[[ Records shown open ]]

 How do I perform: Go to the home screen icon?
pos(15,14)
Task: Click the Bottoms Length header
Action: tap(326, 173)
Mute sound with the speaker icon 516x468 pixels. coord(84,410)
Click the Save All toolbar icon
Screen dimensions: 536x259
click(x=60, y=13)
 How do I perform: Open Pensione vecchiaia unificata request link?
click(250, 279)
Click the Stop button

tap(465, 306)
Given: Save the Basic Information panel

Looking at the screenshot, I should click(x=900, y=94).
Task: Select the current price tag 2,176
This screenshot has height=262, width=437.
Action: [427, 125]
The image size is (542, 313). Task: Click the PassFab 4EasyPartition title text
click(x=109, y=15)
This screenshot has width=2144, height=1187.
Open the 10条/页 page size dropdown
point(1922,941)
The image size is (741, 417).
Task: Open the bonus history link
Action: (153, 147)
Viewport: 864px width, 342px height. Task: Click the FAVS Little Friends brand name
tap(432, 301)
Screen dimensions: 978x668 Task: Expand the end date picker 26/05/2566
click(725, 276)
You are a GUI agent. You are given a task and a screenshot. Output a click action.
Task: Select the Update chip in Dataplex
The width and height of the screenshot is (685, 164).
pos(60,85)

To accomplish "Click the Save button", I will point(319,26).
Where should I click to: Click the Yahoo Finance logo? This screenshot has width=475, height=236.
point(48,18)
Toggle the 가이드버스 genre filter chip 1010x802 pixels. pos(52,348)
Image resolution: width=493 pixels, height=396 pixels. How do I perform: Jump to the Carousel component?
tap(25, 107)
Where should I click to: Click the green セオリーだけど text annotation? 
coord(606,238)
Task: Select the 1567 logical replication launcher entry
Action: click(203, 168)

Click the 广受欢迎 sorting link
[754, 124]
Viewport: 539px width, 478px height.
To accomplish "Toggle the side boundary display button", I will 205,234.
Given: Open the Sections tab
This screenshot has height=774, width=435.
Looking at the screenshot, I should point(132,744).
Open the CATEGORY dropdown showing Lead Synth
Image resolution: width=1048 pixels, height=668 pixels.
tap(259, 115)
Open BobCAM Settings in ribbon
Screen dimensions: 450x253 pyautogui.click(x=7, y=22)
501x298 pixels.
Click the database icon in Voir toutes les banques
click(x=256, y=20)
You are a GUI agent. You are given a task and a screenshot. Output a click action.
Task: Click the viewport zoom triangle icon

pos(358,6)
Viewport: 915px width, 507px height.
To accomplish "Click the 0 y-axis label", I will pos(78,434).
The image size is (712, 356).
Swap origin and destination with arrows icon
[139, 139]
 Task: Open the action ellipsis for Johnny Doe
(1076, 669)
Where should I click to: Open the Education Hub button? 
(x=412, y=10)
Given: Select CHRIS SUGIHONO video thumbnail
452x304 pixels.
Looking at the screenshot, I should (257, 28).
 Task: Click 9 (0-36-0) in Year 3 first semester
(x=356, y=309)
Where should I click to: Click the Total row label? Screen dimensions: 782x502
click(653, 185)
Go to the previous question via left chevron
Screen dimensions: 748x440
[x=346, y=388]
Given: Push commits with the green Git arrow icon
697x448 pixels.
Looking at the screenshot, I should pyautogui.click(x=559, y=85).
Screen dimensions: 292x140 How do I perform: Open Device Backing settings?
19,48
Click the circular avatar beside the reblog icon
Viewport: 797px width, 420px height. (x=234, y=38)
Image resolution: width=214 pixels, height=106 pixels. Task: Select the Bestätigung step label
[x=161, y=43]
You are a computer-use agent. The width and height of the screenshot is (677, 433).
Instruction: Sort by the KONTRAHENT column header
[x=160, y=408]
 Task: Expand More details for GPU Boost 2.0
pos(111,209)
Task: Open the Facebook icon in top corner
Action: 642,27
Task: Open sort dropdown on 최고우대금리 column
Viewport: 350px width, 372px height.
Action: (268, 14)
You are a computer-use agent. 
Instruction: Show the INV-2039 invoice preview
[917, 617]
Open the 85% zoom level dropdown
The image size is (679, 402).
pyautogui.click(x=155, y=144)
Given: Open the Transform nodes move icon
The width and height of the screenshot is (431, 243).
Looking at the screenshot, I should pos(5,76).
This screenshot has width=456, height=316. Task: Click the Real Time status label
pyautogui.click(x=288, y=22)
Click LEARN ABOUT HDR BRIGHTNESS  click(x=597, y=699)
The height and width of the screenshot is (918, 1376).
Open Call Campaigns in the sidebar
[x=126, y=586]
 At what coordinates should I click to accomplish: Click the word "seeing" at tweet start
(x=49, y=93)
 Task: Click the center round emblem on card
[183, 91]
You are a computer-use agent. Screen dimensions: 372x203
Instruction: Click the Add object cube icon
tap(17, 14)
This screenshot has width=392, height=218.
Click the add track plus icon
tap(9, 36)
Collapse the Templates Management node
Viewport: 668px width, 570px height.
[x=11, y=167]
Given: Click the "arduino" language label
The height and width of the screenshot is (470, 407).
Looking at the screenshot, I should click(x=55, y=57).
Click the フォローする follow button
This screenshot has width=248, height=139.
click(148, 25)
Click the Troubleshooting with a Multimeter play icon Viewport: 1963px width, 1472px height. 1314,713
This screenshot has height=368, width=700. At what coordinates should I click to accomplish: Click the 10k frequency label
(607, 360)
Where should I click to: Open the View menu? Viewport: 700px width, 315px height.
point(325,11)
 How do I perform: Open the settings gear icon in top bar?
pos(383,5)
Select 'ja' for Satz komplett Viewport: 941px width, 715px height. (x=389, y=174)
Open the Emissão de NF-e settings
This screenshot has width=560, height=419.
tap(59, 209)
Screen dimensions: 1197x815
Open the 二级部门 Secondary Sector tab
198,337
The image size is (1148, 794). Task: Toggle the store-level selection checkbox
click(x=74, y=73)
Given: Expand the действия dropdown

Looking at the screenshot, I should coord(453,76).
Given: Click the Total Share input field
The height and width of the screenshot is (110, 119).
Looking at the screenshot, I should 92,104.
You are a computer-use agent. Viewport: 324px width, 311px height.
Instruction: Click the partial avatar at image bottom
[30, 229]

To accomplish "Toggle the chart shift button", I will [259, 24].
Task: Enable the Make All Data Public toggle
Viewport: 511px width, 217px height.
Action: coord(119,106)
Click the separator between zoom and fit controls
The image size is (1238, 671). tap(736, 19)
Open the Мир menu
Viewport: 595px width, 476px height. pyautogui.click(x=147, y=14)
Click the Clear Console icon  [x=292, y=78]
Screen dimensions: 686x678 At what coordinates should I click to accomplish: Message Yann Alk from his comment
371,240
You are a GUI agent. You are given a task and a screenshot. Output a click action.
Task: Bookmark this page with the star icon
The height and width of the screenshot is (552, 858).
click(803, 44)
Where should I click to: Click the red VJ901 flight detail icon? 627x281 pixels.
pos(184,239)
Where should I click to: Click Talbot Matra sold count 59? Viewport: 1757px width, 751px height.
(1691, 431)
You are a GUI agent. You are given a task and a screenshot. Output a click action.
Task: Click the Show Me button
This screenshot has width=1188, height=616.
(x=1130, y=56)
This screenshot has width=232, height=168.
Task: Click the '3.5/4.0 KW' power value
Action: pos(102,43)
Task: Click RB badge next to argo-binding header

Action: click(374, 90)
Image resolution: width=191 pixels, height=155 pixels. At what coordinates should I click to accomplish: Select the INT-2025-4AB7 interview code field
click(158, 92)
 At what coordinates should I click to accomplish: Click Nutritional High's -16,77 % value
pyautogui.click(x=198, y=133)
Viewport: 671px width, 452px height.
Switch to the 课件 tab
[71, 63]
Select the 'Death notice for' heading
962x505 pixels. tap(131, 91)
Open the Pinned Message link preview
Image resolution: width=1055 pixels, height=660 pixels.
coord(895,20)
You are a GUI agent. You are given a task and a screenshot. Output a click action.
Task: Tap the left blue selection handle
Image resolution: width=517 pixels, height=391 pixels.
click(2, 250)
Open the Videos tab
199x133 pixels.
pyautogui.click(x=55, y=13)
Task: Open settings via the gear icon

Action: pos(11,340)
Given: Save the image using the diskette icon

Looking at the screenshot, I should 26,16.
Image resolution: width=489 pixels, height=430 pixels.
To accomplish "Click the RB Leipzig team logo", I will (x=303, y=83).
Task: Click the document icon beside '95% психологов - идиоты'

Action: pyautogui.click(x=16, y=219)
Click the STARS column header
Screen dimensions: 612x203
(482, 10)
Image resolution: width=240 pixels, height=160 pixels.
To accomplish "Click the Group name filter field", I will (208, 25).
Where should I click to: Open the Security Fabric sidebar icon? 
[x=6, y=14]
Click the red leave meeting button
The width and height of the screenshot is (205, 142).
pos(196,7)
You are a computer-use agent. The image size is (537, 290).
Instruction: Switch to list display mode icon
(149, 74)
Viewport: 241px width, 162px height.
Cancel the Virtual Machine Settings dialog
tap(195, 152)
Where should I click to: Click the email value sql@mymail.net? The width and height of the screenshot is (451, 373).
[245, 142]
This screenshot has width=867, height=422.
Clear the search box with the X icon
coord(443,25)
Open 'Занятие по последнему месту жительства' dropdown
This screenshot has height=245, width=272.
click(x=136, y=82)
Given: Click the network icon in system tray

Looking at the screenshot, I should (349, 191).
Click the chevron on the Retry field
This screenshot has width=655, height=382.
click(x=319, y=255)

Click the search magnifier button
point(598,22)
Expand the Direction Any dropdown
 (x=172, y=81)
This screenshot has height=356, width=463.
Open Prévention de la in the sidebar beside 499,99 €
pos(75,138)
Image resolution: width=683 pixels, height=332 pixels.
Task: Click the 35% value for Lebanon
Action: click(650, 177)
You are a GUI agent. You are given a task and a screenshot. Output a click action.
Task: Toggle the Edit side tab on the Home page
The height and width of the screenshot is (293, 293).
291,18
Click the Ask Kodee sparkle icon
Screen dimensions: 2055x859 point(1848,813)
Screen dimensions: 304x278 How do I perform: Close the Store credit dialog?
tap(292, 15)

[[ Records shown closed ]]

## About this task
Only the lines from the one containing "Open the 二级部门 Secondary Sector tab" through the one containing "Click the Clear" are to be retyped, both boundary lines included, with no other material.

## Response to this task
Open the 二级部门 Secondary Sector tab
198,337
The image size is (1148, 794). Task: Toggle the store-level selection checkbox
click(x=74, y=73)
Given: Expand the действия dropdown

Looking at the screenshot, I should coord(453,76).
Given: Click the Total Share input field
The height and width of the screenshot is (110, 119).
Looking at the screenshot, I should 92,104.
You are a computer-use agent. Viewport: 324px width, 311px height.
Instruction: Click the partial avatar at image bottom
[30, 229]

To accomplish "Toggle the chart shift button", I will [259, 24].
Task: Enable the Make All Data Public toggle
Viewport: 511px width, 217px height.
Action: coord(119,106)
Click the separator between zoom and fit controls
The image size is (1238, 671). tap(736, 19)
Open the Мир menu
Viewport: 595px width, 476px height. pyautogui.click(x=147, y=14)
Click the Clear Console icon  [x=292, y=78]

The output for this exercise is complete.